Swiss Official Allegedly Accepts Bribes from U.S. UBS Client

July 29th, 2009

Swiss authorities are investigating allegations that a Swiss official accepted a bribe from an American UBS client. From Reuters:

Swiss prosecutors are investigating allegations that an unamed Swiss official took a bribe from a U.S. client of UBS, they said on Wednesday.

Federal prosecutors said in a statement the tax authority had filed charges against unknown persons which it was now investigating without giving further details.

Word of the investigation came just one day after a former UBS client plead guilty in US court to filing false tax returns and evading taxes on roughly $8 million.  The client, Jeffrey Chernick, also admitted that he had been convinced by his Swiss banker to bribe Swiss government officials in order to keep them from disclosing his accounts.

What’s even more interesting, however, is the fact that Swiss authorities have announced that they cannot currently pursue the case because the allegations are not specific enough.  From the Wall Street Journal:

Switzerland’s justice department said Wednesday that allegations a high-ranking Swiss official was bribed by a Swiss bank client aren’t specific enough to pursue a case.

The Justice Ministry said it is closely following the allegations, which emerged as a result of a legal case between Swiss bank UBS AG (UBS) and the U.S. Internal Revenue Service, and will carefully evaluate any further information which becomes available, but that allegations aren’t enough to action.

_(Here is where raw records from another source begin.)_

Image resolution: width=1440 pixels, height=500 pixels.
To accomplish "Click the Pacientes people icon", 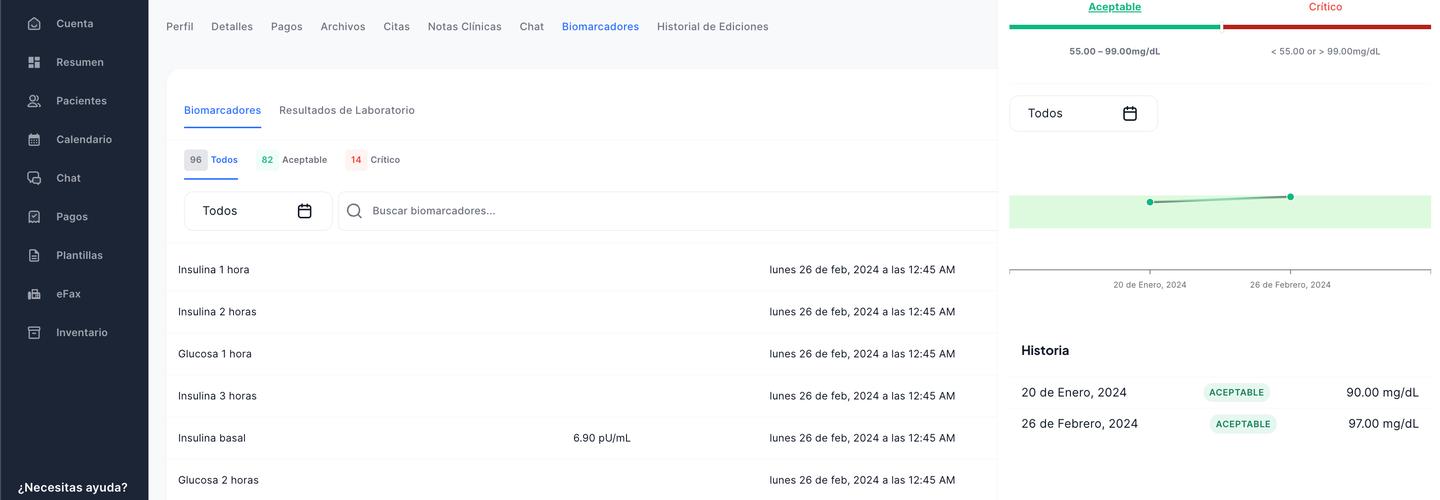I will point(34,101).
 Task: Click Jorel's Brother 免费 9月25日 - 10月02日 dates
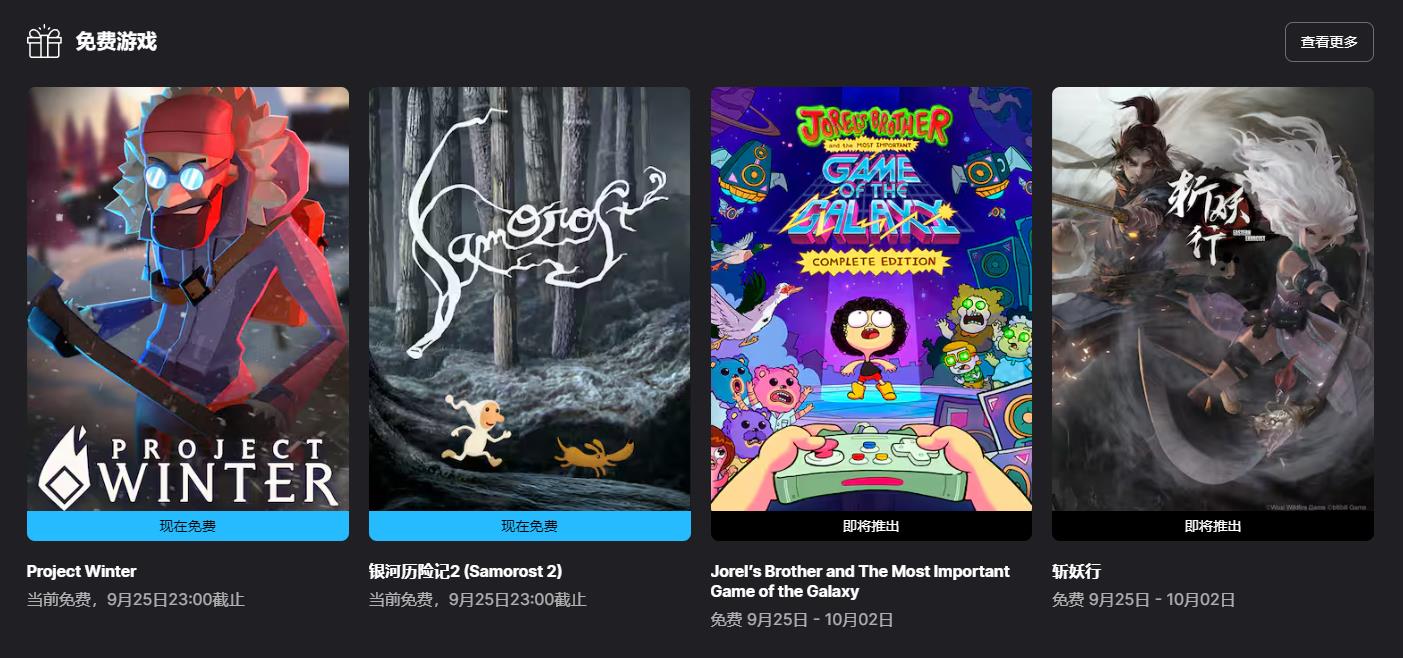pos(802,620)
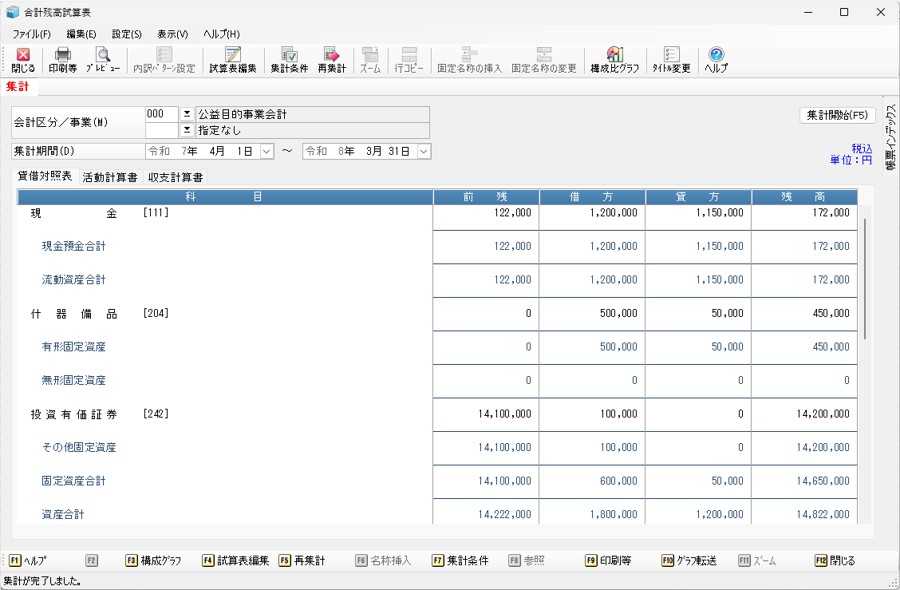Run 再集計 from the toolbar
900x590 pixels.
[x=331, y=60]
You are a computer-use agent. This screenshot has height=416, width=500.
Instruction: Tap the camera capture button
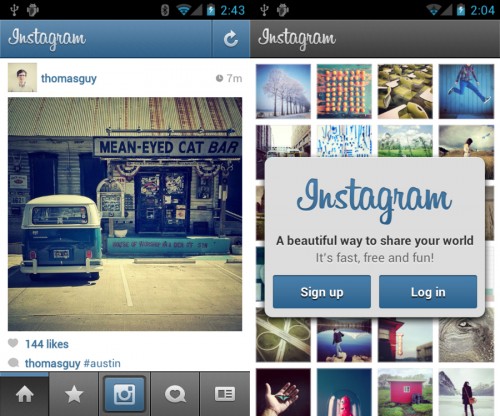(x=124, y=394)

The veracity of these allegations and the outcome of the US case against UBS may be still be uncertain, but one thing is clear – this is a bad development for Switzerland on two levels:

  1. The simple fact that a Swiss government official may have accepted bribes to keep an American citizen’s fraudulent accounts concealed from American authorities really hurts the image and moral standing of Swiss banking.  This is just one more blow to the reputation of a country that until now has traditionally ranked low on Transparency International’s corruption index.
  2. The fact that Swiss authorities seem either unwilling or unable to pursue these allegations is damning for the image of Swiss justice – particularly as it follows closely behind the news that Swiss authorities were unable to stop the ill-gotten assets of the late Zairean dictator Mobutu Sese Seko from being repatriated to the government of the Democratic Republic of Congo.

The reputation of Swiss banking has been permanently tarred over the past couple of years – and for good reason. Banking secrecy enables terrorists, tax evaders, and reckless AIG executives. Slowly, the true colors of banking secrecy are beginning to show.